Heels is a beautifully shot and well-written love letter to independent wrestling, elevated by an ultra-talented acting ensemble. Chris Bauer (True Blood, The Deuce) is a scene stealer as “Wild Bill” Hancock, a flamboyant Ric Flair/Jake “The Snake” Roberts type who’s grappling with the unsettling reality that his best wrestling days are far behind him. Shoutout to costume designer Laura Cunningham Bauer for dressing Bauer in flashy matching suits, like a bright snakeskin ensemble you’ll wish you had in your closet.
Plus, Alison Luff is a refreshing presence as Jack’s supportive but assertive wife Staci Spade; Mary McCormack is funny and sardonic as Jack’s business partner Willie; O’Malley is a fun rival as Gully, the hedonistic head of the DWL’s big league rival promotion Florida Wrestling Dystopia; and Kelli Berglund is an unsung hero as Crystal, Ace’s valet and an aspiring wrestler with a brilliant creative mind. I’m ashamed to admit that it took me a whole five minutes to recognize real-life wrestler CM Punk, who is unforgettable in his brief appearance as local wrestling legend Ricky Rabies. (Bonnie Somerville is also a delight as Ricky’s valet Vicky Rabies!)
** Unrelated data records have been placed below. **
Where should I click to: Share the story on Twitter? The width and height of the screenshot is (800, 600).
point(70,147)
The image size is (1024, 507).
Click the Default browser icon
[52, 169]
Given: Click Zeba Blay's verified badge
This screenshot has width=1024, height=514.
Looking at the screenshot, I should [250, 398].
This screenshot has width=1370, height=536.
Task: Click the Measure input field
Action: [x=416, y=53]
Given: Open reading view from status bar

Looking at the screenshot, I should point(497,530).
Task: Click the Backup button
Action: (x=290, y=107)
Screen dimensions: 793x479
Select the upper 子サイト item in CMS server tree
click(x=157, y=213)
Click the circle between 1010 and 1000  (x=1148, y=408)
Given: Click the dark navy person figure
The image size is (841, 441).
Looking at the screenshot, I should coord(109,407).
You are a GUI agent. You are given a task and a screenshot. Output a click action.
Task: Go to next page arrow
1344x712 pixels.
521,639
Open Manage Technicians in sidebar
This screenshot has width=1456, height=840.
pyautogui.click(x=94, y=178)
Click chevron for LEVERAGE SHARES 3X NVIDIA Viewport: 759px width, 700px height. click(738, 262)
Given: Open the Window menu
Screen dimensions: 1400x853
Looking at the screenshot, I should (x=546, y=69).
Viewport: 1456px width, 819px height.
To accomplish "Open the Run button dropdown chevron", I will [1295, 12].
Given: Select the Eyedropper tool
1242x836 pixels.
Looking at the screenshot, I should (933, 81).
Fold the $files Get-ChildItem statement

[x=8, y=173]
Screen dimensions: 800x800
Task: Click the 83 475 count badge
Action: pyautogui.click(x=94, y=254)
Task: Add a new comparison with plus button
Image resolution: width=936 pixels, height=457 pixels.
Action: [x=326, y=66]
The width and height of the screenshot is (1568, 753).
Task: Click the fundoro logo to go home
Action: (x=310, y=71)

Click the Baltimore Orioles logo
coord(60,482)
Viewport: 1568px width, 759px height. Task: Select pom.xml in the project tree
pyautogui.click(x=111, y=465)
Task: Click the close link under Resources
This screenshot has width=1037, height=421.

Some of my favorite scenes are with Robby Ramos, Allen Maldonado and James Harrison, who are criminally underused as in-ring vets Diego, Rooster and Apocalypse. They offer a glimpse at the locker room camaraderie that exists within the wrestling world, and in their limited screen time, appear to be way more interesting and complex personalities than the show lets on. One of the more frustrating aspects of the show is the way in which it handles these BIPOC characters, particularly Rooster and how his valid concerns about how Jack books him for matches are continually brushed off. Rooster is portrayed as arrogant and “making it about race,” despite all signs pointing to some form of unconscious bias. The show squanders a big opportunity to have a nuanced conversation about this pressing issue within the wrestling community and instead focuses on making Jack seem like the good guy in that scenario.
With that said, Heels is an entertaining and worthwhile watch for wrestling fans and non-wrestling fans alike. While the show’s in-ring segments are pretty cool, the show’s biggest sell is the prickly but tight-knit relationship between the Spade brothers, who have very different dreams but remain entwined because of the family business.
Fair warning to wrestling fans: Waldron does take some artistic liberties with his in-ring segments, especially with a big twist you’ll see later in the season, which makes for great drama even if it isn’t completely accurate, and those who are used to seeing their favorites defy gravity with mind-blowing aerial assaults may be disappointed with the more simplistic moves offered in the series. Still, the show gets to the heart of wrestling in all of its backbreaking glory while delivering a classic sibling rivalry that serves as the show’s beating heart.
THE TVLINE BOTTOM LINE: Heels is an engrossing wrestling drama backed by complex characters, dysfunctional family dynamics and universal appeal.